ATHENS, Greece (AP) The Greek Parliament has passed an omnibus reform bill early Monday containing the latest measures agreed upon between Greece and international lenders, with the slim government majority holding despite suffering new defections.

The government wanted to have the bill approved before an informal meeting of European Union finance ministers and central bankers in Athens on Tuesday and Wednesday. The meeting is expected to give the green light to the disbursement of a further bailout aid to the debt-ridden country. This will not happen immediately because it requires the agreement of all 18 parliaments in the Eurozone.
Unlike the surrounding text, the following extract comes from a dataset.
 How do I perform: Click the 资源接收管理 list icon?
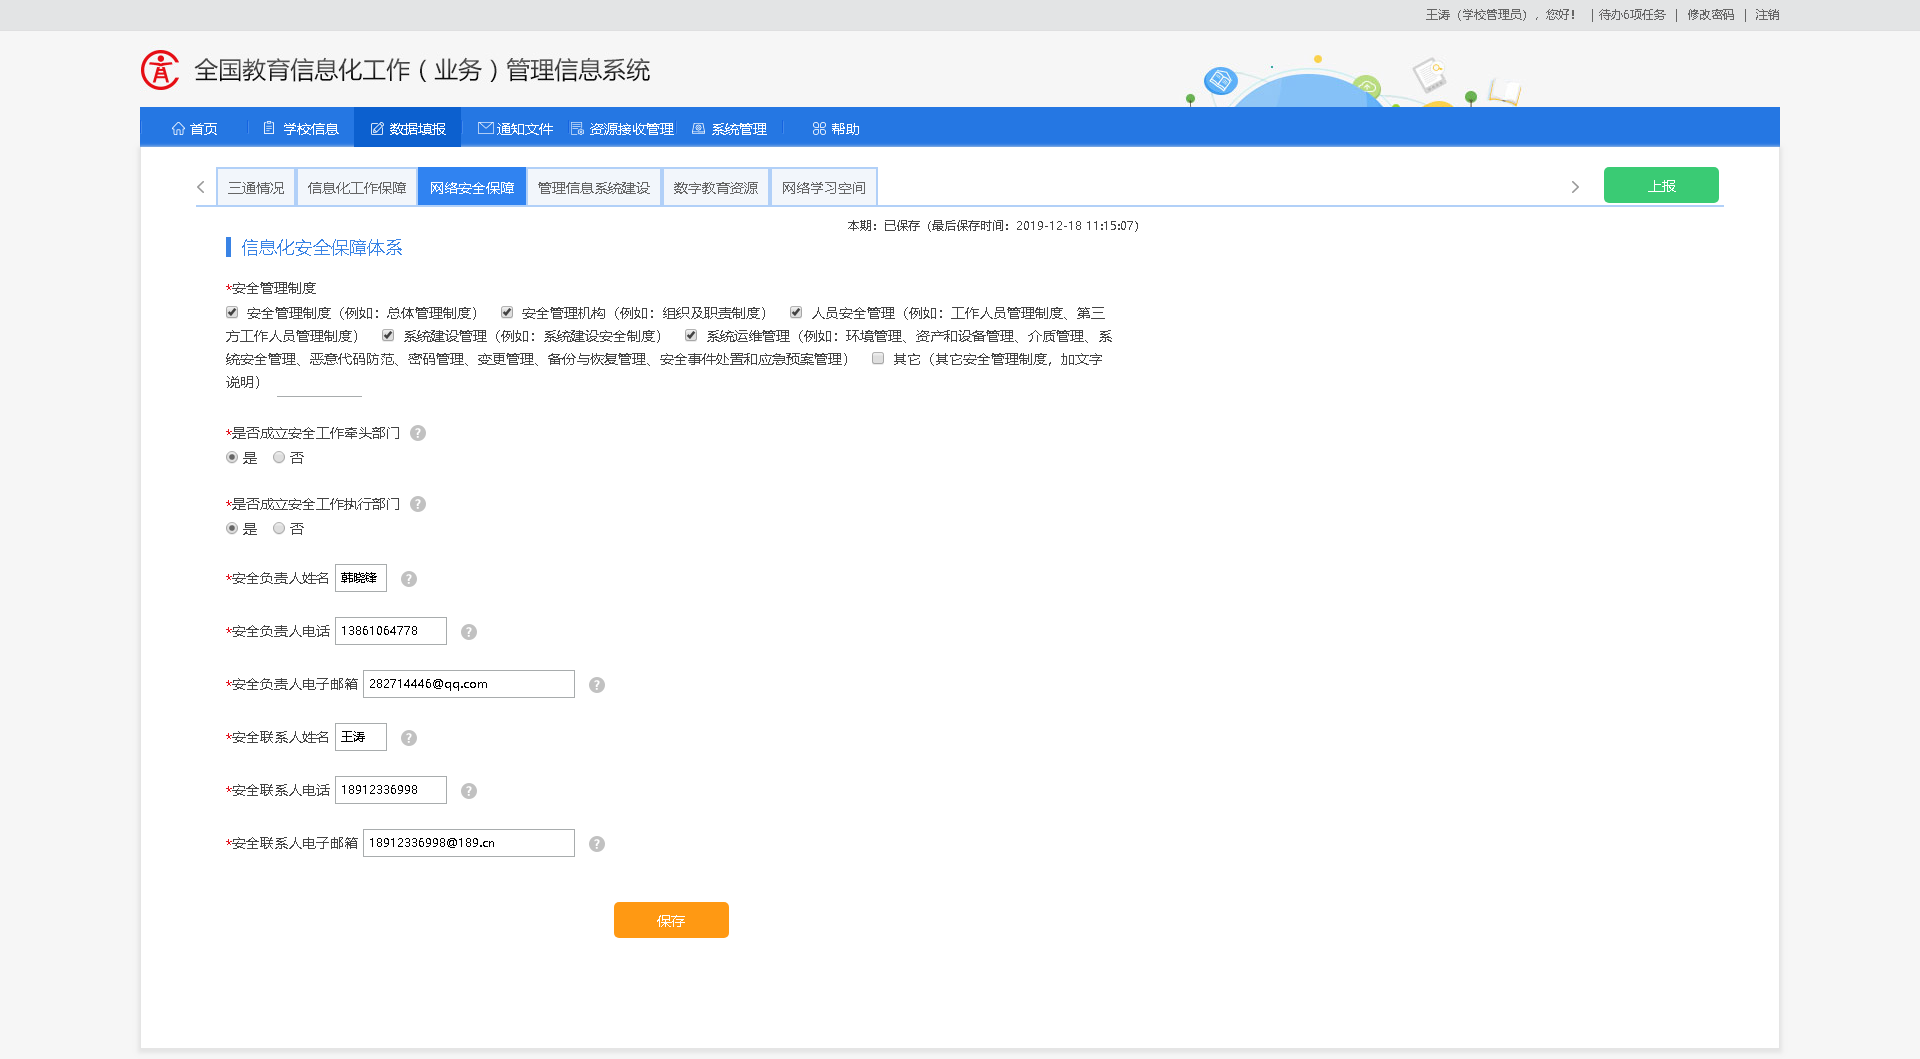[575, 128]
The 300-member parliament passed the bill in two roll call votes the first by a 152-135 margin and the second by a 151-136 margin.

WORK COLLEGES

Students' jobs pay off tuition at 7 work colleges

CRAFTSBURY, Vt. (AP) Many college graduates spend years working off tens of thousands of dollars in student loan debt. But at seven work colleges around the country, students must work on campus as part of their studies at jobs like landscaping, cooking and public relations to pay off at least some of their tuition.

Officials say that not only makes college more affordable, it also gives students real-life experience and teaches responsibility and teamwork.

With rising college costs and a national student loan debt of more than $1 trillion, "earning while learning" is becoming more appealing for some students.

The institutions are Sterling College in Vermont, Alice Llyod College and Berea College, in Kentucky; Blackburn College in Illinois; Missouri's College of the Ozarks; Ecclesia College in Arizona and Warren Wilson College in North Carolina.

BOX OFFICE

'Noah' rises to top of box office with $44M debut

LOS ANGELES (AP) After weathering a sea of controversy, "Noah" arrived in first place at the weekend box office.

Paramount's biblical epic starring Russell Crowe in the titular role opened with $44 million, according to studio estimates Sunday.

The imaginative take on the tale of Noah's Ark by filmmaker Darren Aronofsky led some religious groups to claim the story had been inaccurately portrayed and prompted Paramount to add a disclaimer to marketing materials saying that "artistic license has been taken" in telling the story.

Lionsgate's teen science-fiction thriller "Divergent" starring Shailene Woodley earned $26.5 million in its second weekend.

Disney's globe-trotting Muppet sequel "Muppets Most Wanted" featuring Tina Fey and Ricky Gervais came in third place with $11.4 million in its second weekend.